StarAI——Lerobot机械臂算法复现之ACT篇

StarAI——Lerobot机械臂算法复现之ACT篇

理论部分(选看)

为了缩短篇幅,相关理论部分可以查看:

ACT算法模型理论与对应的代码分析

实践部分

1.0系统要求

操作系统:Linux(推荐 Ubuntu 20.04+)或 macOS
Python 版本:3.8+
GPU:NVIDIA GPU(推荐 RTX 3070 或更高),至少 6GB 显存
内存:至少 16GB RAM
存储空间:至少 30GB 可用空间

1.1录制数据集

这部分的教程我已经在上一节StarAI——Lerobot机械臂教程中介绍了,本篇就不再介绍

数据质量要求

最少 50 个 episode 用于基本训练
推荐 200+ episode 以获得最佳效果
每个 episode 应包含完整的任务执行
多视角图像(至少 2 个摄像头)
高质量的动作标注

1.2修改数据集录制算法(选看)

这部分内容是参考B站一位工程师对ACT算法进行改进,我将进行对StarAI分支进行适配

首先打开src/lerobot/datasets/lerobot_dataset.py:

1.2.1 在LeRobotDataset类中增加新方法

    # aug:增加均值滤波
    def actions_mean_filtering(self, raw_actions: list[list[float]], mean_num: int = 5) -> list[list[float]]:
        """
        对动作序列做一维均值滤波:
        raw_actions: [action_dim][T]
        返回同形状的平滑结果。
        """
        action_dim = len(raw_actions)
        T = len(raw_actions[0])
        filter_actions = [[0.0] * T for _ in range(action_dim)]

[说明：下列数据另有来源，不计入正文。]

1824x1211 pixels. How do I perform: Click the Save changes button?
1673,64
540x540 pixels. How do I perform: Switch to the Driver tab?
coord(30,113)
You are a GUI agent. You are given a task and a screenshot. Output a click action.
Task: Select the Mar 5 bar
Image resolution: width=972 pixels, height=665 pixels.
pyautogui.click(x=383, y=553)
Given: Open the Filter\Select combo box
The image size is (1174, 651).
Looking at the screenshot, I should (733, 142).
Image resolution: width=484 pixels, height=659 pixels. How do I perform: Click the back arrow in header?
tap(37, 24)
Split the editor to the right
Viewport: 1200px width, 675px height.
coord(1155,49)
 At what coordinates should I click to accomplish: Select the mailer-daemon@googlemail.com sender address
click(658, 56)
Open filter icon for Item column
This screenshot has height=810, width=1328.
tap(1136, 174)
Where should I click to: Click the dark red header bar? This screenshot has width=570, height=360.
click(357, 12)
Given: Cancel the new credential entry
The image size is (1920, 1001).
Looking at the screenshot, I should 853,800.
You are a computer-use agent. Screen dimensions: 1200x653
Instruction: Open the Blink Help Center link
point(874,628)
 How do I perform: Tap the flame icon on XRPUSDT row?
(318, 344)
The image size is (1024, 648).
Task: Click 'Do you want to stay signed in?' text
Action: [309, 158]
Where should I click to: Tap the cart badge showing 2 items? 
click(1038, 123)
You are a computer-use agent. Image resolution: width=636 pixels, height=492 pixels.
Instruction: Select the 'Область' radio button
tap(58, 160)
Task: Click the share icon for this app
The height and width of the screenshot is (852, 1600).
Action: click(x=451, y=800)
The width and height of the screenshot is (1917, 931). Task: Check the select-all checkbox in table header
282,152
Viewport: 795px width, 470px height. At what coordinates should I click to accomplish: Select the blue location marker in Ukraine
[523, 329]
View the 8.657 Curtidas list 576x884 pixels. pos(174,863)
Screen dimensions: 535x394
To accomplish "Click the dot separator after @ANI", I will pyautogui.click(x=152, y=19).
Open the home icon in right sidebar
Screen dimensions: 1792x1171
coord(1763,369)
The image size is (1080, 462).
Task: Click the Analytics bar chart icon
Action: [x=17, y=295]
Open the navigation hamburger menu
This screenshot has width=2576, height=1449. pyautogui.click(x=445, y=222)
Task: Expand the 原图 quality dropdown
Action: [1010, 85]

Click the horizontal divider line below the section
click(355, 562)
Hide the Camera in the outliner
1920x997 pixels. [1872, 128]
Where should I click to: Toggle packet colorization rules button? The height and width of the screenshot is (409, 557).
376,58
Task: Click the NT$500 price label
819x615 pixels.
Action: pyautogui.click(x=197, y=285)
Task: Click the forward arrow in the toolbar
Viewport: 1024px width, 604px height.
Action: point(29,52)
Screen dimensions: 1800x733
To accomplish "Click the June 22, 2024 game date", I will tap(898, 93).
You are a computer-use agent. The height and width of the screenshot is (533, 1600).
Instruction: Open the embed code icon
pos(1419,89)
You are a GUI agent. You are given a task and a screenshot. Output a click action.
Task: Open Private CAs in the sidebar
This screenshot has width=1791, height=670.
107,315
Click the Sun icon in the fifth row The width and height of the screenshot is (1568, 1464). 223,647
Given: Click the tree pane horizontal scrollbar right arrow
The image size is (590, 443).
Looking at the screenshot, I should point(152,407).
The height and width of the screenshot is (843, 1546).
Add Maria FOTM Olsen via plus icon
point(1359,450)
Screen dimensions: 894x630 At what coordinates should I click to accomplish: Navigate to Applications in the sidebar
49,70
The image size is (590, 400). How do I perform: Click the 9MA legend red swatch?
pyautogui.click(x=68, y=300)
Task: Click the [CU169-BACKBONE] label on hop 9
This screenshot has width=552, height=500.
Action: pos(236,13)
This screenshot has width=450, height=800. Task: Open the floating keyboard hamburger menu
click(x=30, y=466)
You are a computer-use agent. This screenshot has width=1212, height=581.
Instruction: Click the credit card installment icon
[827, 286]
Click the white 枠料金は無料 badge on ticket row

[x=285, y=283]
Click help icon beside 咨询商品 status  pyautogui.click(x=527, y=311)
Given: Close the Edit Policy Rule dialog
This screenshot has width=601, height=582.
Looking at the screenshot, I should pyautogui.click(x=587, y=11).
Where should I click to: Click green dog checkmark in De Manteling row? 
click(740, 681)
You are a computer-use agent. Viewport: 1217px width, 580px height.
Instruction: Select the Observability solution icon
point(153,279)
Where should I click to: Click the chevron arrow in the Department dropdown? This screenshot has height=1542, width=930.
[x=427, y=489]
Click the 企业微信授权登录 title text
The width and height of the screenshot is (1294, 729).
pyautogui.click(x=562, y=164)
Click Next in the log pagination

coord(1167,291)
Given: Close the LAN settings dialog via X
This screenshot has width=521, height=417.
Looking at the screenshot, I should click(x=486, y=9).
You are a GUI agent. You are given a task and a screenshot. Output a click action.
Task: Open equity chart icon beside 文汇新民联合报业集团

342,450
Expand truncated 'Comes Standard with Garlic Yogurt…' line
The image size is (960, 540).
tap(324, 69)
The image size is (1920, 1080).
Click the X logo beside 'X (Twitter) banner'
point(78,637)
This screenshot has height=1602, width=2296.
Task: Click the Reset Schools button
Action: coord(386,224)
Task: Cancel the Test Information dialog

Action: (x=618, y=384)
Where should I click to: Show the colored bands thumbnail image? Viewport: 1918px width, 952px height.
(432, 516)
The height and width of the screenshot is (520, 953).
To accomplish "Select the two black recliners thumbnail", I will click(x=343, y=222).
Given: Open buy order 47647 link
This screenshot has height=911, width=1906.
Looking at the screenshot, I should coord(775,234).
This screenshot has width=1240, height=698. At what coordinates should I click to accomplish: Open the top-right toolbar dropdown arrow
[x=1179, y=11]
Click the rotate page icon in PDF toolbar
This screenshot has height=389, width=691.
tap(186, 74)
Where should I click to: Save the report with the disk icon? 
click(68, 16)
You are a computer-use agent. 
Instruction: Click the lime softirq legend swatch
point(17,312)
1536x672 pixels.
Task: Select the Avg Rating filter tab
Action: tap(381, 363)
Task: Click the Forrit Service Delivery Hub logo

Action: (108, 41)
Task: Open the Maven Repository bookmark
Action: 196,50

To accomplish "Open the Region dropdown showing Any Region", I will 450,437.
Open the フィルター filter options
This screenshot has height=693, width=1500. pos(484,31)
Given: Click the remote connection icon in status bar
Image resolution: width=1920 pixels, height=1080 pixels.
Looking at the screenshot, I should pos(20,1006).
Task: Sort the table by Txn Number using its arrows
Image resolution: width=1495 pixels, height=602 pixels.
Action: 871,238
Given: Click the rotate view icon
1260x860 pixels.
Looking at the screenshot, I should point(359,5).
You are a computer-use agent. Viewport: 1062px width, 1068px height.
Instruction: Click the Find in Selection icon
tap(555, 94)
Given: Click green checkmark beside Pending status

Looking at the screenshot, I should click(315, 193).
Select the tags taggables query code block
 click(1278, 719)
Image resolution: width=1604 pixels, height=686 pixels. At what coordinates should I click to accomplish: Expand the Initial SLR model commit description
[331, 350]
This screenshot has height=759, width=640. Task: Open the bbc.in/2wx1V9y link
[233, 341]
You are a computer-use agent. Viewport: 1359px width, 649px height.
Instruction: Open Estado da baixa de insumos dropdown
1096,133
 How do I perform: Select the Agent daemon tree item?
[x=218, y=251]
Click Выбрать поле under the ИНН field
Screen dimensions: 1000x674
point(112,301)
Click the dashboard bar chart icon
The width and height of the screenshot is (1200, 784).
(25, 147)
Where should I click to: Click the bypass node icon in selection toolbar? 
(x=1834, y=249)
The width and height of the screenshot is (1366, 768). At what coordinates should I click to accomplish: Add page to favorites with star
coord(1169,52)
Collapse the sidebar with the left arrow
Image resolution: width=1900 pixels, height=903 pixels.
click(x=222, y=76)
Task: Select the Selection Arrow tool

        for i in range(T):
            for d in range(action_dim):
                if i < mean_num or i > T - mean_num - 1:
                    # 头尾不过滤,直接保持原值
                    filter_actions[d][i] = raw_actions[d][i]
                    continue

                total = 0.0
                # 后面 mean_num 个点
                for j in range(i + 1, i + 1 + mean_num):
                    total += raw_actions[d][j]
                # 前面 mean_num 个点
                for j in range(1, 1 + mean_num):
                    total += raw_actions[d][i - j]

                filter_actions[d][i] = total / (mean_num * 2.0)

        return filter_actions

1.2.2修改LeRobotDataset类下的save_episode方法:

    def save_episode(
        self,
        episode_data: dict | None = None,
        parallel_encoding: bool = True,
    ) -> None:
        """
        This will save to disk the current episode in self.episode_buffer.

        Video encoding is handled automatically based on batch_encoding_size:
        - If batch_encoding_size == 1: Videos are encoded immediately after each episode
        - If batch_encoding_size > 1: Videos are encoded in batches.

        Args:
            episode_data (dict | None, optional): Dict containing the episode data to save. If None, this will
                save the current episode in self.episode_buffer, which is filled with 'add_frame'. Defaults to
                None.
            parallel_encoding (bool, optional): If True, encode videos in parallel using ProcessPoolExecutor.
                Defaults to True on Linux, False on macOS as it tends to use all the CPU available already.
        """
        episode_buffer = episode_data if episode_data is not None else self.episode_buffer

        validate_episode_buffer(episode_buffer, self.meta.total_episodes, self.features)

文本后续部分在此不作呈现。